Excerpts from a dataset
┌────────

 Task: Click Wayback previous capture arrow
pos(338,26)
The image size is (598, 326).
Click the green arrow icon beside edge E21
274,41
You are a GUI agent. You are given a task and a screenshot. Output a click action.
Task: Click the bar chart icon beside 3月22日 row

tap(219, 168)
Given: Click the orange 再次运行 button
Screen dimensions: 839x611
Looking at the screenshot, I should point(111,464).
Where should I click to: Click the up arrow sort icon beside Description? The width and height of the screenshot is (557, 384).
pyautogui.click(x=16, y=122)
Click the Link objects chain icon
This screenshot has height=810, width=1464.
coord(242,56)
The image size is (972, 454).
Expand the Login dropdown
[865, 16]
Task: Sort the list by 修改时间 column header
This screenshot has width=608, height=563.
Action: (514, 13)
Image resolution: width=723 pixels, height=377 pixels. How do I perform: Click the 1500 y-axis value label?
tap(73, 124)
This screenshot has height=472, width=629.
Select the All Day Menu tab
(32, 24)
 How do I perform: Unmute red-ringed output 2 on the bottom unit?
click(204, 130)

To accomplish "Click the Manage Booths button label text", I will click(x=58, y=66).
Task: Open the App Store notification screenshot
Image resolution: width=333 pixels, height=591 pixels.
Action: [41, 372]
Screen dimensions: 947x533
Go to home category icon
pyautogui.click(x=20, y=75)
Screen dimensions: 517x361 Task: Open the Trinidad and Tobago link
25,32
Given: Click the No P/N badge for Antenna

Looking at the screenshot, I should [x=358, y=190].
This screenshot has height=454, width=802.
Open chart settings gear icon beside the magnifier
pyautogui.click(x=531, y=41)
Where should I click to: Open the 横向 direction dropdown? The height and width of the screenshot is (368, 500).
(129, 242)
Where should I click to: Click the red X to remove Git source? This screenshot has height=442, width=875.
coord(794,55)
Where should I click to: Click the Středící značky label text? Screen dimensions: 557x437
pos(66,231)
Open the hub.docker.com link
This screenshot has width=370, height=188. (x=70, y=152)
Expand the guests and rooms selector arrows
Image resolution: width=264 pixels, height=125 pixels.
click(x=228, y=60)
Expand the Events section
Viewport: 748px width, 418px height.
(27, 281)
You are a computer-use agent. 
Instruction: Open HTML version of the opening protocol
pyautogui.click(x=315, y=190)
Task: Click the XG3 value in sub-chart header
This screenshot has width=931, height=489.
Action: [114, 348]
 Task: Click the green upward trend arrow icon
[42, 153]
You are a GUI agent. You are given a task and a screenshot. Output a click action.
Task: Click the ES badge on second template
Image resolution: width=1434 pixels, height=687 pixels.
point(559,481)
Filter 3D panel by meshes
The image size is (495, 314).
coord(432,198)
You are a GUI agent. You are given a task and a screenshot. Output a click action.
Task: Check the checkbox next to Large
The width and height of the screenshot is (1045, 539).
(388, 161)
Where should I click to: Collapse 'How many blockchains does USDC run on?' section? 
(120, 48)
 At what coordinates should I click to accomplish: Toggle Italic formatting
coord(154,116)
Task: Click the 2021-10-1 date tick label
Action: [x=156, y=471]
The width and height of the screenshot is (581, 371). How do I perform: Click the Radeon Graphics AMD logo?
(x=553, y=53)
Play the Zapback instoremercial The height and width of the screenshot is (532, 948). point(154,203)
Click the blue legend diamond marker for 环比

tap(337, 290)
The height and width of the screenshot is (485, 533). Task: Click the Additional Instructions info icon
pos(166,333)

└────────

What this task involves:
Copy down every line of the entries containing the word "header".

Output for this task:
Task: Sort the list by 修改时间 column header
Task: Click the XG3 value in sub-chart header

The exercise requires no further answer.